Our co-op currently has an annual budget of $50,208. We are a business and need to operate as one.

This is discussed here: http://www.nasco.coop/ccdc/OrgHand/forward.html#Heading12
(deleted comment)

[identity profile] nibot.livejournal.com 2006-05-08 09:15 pm (UTC)(link)
That is true. The telephone company wanted to double or quadruple our rates, so we just left the phone line / DSL in the name of an individual ([livejournal.com profile] farmckon!). However, the energy supplier (Rochester Gas and Electric) didn't give us any trouble at all, and our rates are the same. In their case, the buildings for which we have electricity and gas accounts are still zoned as residential, so they don't care whether the bill is handled by an individual or a corporation (as probably happens quite frequently with property management companies that cover utilities for their tenants).

[identity profile] nibot.livejournal.com 2006-05-08 09:08 pm (UTC)(link)
It is also necessary that we be incorporated and have federal 501(c)3 "charitable purpose" status if we ever want anyone to donate anything substantial to us.
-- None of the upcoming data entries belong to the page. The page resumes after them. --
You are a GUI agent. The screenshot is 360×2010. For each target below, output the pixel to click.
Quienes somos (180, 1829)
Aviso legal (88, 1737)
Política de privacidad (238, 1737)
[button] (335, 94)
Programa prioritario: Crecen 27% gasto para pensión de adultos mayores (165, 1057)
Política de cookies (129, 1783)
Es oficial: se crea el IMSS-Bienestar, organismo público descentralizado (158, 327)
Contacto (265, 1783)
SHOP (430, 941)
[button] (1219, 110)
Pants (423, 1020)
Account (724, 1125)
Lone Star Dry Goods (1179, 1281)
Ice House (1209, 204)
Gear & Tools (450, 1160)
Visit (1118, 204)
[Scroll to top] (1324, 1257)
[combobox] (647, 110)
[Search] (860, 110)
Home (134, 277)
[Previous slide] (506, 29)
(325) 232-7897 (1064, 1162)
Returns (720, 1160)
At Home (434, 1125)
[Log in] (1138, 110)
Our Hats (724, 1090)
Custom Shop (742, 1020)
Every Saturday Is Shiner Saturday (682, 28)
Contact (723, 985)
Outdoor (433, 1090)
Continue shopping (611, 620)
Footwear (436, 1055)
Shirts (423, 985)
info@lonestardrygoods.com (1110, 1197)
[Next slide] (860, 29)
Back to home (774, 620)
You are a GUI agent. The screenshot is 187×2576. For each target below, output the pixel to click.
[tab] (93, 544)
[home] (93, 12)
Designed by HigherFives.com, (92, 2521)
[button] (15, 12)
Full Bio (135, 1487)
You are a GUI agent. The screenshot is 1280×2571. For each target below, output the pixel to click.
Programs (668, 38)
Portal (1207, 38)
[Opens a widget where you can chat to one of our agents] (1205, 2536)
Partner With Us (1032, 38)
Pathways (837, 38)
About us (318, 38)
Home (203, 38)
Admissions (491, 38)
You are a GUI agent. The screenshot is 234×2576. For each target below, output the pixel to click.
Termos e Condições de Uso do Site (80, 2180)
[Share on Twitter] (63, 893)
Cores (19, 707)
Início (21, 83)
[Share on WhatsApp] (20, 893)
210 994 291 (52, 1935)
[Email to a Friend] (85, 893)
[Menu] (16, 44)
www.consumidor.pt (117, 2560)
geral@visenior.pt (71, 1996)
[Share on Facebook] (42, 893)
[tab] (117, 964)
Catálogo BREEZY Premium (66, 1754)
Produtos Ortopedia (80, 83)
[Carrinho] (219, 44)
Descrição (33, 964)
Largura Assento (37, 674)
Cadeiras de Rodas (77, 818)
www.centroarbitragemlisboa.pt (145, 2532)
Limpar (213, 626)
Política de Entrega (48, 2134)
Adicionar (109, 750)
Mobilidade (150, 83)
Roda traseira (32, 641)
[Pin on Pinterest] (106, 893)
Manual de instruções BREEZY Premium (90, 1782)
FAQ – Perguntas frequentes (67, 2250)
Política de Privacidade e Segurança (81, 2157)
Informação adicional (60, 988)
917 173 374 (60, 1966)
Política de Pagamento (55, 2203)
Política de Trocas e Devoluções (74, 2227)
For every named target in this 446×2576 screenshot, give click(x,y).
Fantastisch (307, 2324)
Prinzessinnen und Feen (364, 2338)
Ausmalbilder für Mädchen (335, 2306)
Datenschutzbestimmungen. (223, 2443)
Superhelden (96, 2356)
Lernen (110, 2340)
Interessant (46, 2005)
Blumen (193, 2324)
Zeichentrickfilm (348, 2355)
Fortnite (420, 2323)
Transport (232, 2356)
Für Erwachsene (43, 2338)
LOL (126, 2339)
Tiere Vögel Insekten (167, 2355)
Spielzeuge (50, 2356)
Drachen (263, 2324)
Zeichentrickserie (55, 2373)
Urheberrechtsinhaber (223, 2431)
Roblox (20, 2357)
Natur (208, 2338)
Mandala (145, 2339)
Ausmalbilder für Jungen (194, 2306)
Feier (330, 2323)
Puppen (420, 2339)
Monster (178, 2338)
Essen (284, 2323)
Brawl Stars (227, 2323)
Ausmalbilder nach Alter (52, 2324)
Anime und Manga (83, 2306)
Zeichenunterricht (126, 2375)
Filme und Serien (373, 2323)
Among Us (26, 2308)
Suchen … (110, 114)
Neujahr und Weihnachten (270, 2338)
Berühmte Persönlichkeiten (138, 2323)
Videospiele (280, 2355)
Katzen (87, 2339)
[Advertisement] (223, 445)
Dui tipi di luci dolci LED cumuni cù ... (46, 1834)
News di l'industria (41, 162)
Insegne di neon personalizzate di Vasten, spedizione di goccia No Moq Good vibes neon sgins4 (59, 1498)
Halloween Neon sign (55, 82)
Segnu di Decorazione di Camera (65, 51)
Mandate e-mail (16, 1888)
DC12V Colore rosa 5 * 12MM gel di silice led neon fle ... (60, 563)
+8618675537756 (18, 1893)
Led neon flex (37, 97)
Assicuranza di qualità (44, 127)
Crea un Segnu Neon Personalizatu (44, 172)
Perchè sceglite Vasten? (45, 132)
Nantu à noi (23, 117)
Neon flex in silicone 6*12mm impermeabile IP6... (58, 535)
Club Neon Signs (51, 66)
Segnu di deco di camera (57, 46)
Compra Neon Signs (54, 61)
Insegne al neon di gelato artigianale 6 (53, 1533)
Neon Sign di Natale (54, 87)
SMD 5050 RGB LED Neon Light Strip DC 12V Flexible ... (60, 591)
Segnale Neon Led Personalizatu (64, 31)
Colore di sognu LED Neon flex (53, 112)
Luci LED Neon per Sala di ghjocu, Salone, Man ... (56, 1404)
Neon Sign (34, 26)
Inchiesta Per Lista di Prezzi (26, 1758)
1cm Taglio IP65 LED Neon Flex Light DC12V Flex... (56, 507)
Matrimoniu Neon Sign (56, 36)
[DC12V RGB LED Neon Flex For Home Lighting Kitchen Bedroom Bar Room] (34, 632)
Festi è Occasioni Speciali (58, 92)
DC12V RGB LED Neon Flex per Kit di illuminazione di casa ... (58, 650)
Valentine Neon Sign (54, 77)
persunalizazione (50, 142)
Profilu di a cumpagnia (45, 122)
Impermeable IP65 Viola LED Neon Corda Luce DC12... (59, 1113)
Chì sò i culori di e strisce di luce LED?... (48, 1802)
However, a more likely scenario is that we will ask NASCO, which does have 501(c)3 status, to accept any substantial donation (e.g. a mansion) on our behalf as a "fiscal sponsor."

[identity profile] farmckon.livejournal.com 2006-05-08 08:56 pm (UTC)(link)
Nice scans. As I mentioned on the mailing list, while at the D.C. conference, the guy from Amalgamated Housing in NYC (http://www.amalgamated-bronx.coop/) were telling me that New York State forwards all of the incorprations for Cooperatives into the Agbusiness section of the apporvers, who don't know how to handle non agriculture businesses. He was telling me that they don't know how to handle them, so they reject them for minor errors, or 'lose' them. Rumor has it all non-ag cooperative have been rejected or 'lost' for the last 8 to 10 years!

[identity profile] nibot.livejournal.com 2006-05-08 09:06 pm (UTC)(link)
How passive-aggressive of them.

Already with the "rush" fees, I see a subjugation of the law. The law says it costs X to start a corporation. But that doesn't cover their costs, so they need to charge more. Hence they create a supposedly-optional "rush" fee that you're forced to pay.

Et cetera.

[identity profile] nibot.livejournal.com 2006-05-08 09:20 pm (UTC)(link)
Glad you like the scans. We have a nice flatbed scanner here. The thumbnails on the left and right are bitmap scans from the scanner, hosted on Flickr. The center image, of the certificate of incorporation, was generated using ImageMagick's "convert" command (which does no anti-aliasing, so the results are really ugly). The linked document (PDF file) of my response, the one bearing the Ant Hill logo, was generated by doing "print to a file" and then using the ps2pdf utility to generate a PDF file. The Certificate of Incorporation itself is typeset using LaTeX and a PDF file is generated directly.

[identity profile] cassiusdio.livejournal.com 2006-05-08 10:41 pm (UTC)(link)
Interesting, NY doesn't require you to have a registered agent? Who, then, is going to be served with legal pleadings in the case of lawsuit?

[identity profile] nibot.livejournal.com 2006-05-08 11:30 pm (UTC)(link)
Oddly enough it seems that the Secretary of State is designated as the receipient of Process, and presumably, the secretary of state will track us down or something.

[identity profile] codetoad.livejournal.com 2006-05-08 11:17 pm (UTC)(link)
You should have sent them $5 to establish the existence of an upper bound.

[identity profile] nibot.livejournal.com 2006-05-08 11:29 pm (UTC)(link)
Hmm. Is the existence of an (unknown) upper bound different than the non-existence of an upper bound?

[identity profile] codetoad.livejournal.com 2006-05-08 11:40 pm (UTC)(link)
Yes! But really, only in theory. In your case, you're fucked either way.